The U.S. District Court for the Northern District of Texas issued a preliminary nationwide injunction December 31, 2016, blocking HHS from enforcing Section 1557 of the Affordable Care Act in Franciscan Alliance, Inc. et. al. v. Burwell. We previously reported on Section 1557 (which prohibits discrimination in certain healthcare programs and activities for Title IX reasons, e.g., race, color, national origin, sex, age, or disability), the final Section 1557 regulations issued by HHS, and the potential effects on healthcare providers, insurers, and employer-provided health care coverage here.

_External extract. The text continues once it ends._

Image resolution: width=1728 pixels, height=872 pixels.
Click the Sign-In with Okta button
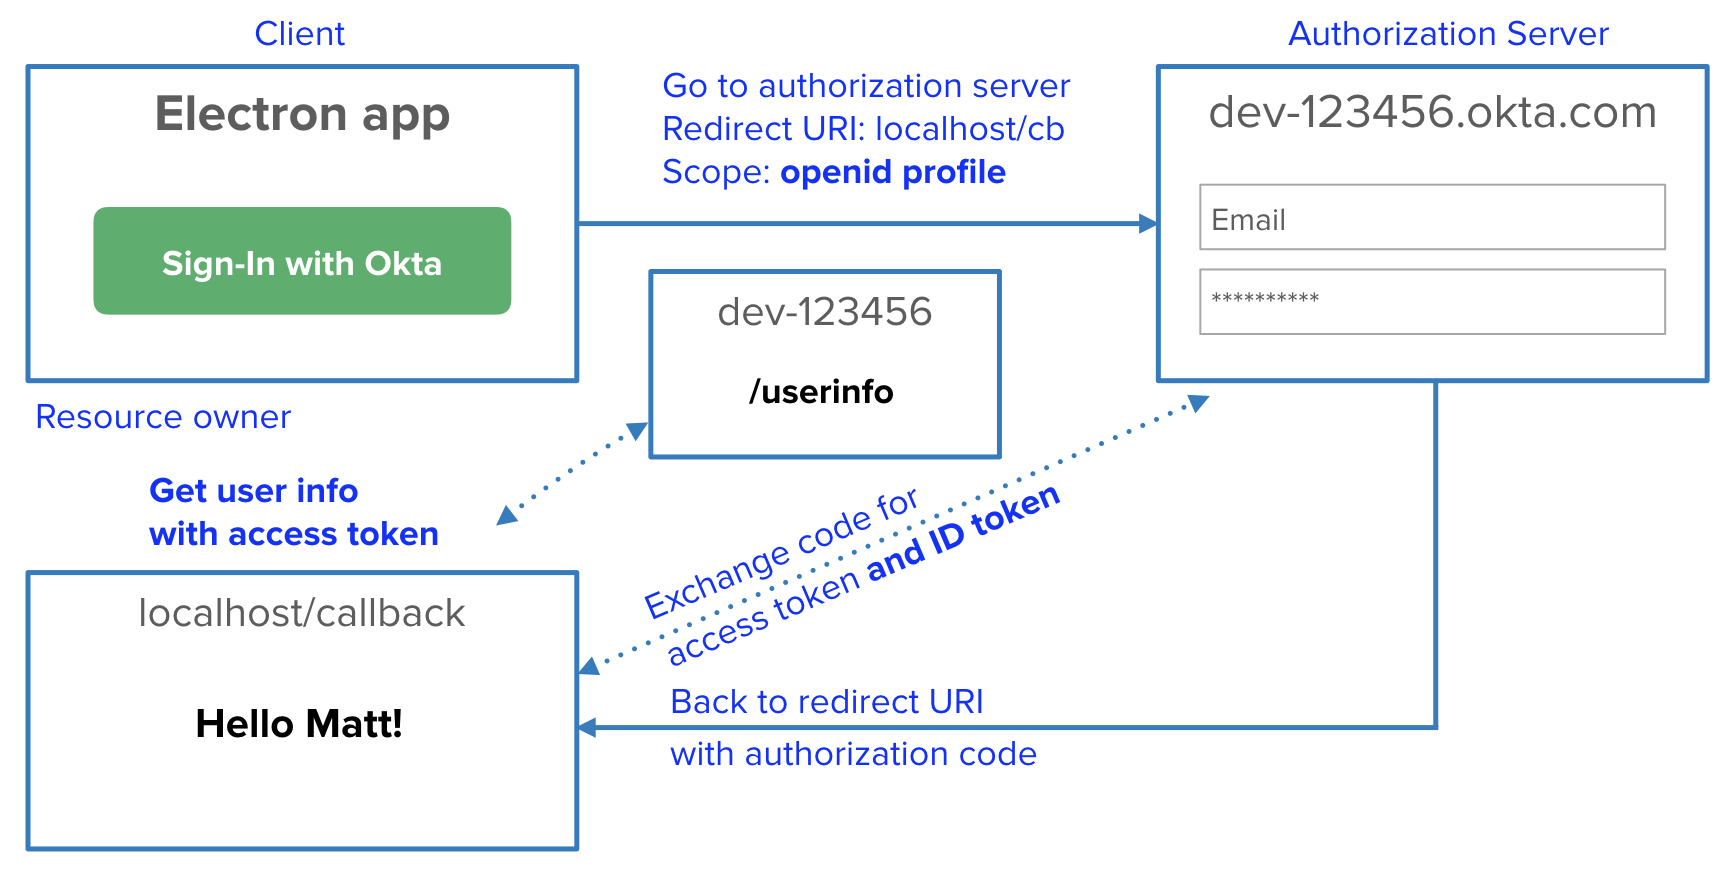click(302, 261)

The Franciscan Alliance plaintiffs are three religiously affiliated healthcare providers (later joined by five states) that claimed (i) HHS impermissibly extended Title IX to include gender identity and termination of pregnancy as forms of sex discrimination contrary to Title IX’s history and legislative intent, (ii) Section 1557 requires covered entities to perform and/or provide insurance coverage for abortion and transition-related procedures, and (iii) Section 1557 denies the healthcare provider plaintiffs the protections available to them under the Religious Freedom Restoration Act. The court agreed and issued an injunction for the prohibition against sex discrimination on the basis of gender identity or termination of pregnancy. Section 1557 remains effective for other forms of discrimination including “traditional” sex discrimination, and its notice requirements also remain in effect as the notices merely refer to sex discrimination without mentioning gender identity or termination of pregnancy.
This injunction likely comes too late for many group health plans that were modified to comply with Section 1557 (voluntarily or otherwise) on or near January 1, 2017, although some employers will take advantage of this injunction. We will inform you about future material developments with this case when they occur.